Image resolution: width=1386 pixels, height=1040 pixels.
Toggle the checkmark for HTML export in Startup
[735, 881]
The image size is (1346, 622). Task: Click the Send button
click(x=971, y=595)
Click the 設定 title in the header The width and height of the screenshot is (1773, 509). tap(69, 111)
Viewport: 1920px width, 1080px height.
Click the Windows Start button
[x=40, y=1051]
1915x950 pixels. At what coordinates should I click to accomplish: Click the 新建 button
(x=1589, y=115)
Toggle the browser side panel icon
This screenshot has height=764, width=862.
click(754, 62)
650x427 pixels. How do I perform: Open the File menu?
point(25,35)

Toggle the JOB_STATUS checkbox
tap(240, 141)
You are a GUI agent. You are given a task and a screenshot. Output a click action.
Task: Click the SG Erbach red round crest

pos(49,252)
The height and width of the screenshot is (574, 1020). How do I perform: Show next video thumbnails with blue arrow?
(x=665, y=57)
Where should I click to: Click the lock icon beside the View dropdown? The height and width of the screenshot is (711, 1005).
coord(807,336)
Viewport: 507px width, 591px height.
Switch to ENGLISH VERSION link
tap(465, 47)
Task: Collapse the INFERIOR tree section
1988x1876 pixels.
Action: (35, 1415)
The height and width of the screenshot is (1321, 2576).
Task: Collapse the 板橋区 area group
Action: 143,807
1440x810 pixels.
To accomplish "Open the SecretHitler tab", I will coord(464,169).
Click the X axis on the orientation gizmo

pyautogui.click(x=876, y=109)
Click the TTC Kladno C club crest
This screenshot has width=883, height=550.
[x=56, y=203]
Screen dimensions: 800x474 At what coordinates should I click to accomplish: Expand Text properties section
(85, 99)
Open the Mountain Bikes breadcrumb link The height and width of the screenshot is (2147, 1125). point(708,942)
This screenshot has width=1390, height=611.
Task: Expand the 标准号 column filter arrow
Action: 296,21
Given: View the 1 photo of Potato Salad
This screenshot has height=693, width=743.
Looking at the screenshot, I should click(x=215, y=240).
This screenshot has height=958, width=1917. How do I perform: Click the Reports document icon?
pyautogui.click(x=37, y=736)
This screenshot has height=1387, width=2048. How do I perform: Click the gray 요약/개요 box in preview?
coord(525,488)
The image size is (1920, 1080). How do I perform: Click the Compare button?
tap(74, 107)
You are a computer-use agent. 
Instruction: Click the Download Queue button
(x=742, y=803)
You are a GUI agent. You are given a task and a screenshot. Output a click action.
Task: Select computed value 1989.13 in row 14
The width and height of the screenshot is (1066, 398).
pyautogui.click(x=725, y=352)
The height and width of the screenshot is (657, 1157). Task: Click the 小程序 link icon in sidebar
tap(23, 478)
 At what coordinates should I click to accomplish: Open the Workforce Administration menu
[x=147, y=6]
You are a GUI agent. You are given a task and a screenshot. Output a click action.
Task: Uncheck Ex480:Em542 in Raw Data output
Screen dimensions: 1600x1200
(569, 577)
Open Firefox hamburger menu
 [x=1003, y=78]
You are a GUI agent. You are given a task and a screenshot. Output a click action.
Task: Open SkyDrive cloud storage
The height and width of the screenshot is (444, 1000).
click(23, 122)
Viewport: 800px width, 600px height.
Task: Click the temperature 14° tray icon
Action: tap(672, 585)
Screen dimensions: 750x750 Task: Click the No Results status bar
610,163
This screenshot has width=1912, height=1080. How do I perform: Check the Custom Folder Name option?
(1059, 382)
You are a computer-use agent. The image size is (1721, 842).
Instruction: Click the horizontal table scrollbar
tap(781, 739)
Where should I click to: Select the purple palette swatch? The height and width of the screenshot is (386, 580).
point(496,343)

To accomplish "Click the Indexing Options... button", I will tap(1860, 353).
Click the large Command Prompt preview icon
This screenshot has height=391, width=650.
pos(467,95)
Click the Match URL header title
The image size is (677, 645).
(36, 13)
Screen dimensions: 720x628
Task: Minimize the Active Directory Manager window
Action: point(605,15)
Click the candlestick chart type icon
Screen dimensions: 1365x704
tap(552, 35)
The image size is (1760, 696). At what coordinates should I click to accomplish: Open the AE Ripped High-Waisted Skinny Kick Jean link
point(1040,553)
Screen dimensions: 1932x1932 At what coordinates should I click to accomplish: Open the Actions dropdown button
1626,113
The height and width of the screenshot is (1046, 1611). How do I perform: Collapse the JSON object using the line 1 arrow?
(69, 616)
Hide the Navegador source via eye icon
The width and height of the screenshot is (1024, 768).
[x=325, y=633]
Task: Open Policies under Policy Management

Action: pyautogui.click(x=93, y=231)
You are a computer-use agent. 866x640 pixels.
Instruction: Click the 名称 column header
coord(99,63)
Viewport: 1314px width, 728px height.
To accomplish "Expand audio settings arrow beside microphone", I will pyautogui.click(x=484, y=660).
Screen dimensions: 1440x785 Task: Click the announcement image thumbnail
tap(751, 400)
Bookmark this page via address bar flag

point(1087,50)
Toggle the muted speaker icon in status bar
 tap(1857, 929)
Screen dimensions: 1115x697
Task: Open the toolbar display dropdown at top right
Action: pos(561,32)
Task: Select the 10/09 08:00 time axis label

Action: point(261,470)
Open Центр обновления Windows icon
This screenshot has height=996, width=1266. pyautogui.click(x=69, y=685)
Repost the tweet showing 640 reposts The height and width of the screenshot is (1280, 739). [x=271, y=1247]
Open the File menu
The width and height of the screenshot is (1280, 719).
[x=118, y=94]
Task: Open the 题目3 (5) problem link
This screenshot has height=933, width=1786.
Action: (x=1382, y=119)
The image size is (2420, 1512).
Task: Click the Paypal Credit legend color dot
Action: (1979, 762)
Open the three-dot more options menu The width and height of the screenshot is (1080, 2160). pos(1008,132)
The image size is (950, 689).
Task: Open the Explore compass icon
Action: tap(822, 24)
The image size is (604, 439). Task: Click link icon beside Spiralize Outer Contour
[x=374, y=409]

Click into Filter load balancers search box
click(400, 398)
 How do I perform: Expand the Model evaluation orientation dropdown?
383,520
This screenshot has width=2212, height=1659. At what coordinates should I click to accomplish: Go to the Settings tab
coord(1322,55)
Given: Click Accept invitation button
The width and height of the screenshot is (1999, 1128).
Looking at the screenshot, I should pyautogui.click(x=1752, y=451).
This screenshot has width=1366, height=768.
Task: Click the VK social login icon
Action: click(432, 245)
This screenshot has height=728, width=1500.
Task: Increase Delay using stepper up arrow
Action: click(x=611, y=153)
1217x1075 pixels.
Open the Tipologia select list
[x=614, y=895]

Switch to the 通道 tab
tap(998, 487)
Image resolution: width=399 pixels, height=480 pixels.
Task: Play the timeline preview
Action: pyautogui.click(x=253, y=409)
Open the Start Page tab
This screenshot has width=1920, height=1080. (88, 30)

**********

▶ _Soal_
Tuliskan setiap baris dari catatan di atas yang memuat kata "Viewport".

▶ _Jawaban Benar_
Viewport: 1920px width, 1080px height.
Viewport: 507px width, 591px height.
Viewport: 800px width, 600px height.
Viewport: 1314px width, 728px height.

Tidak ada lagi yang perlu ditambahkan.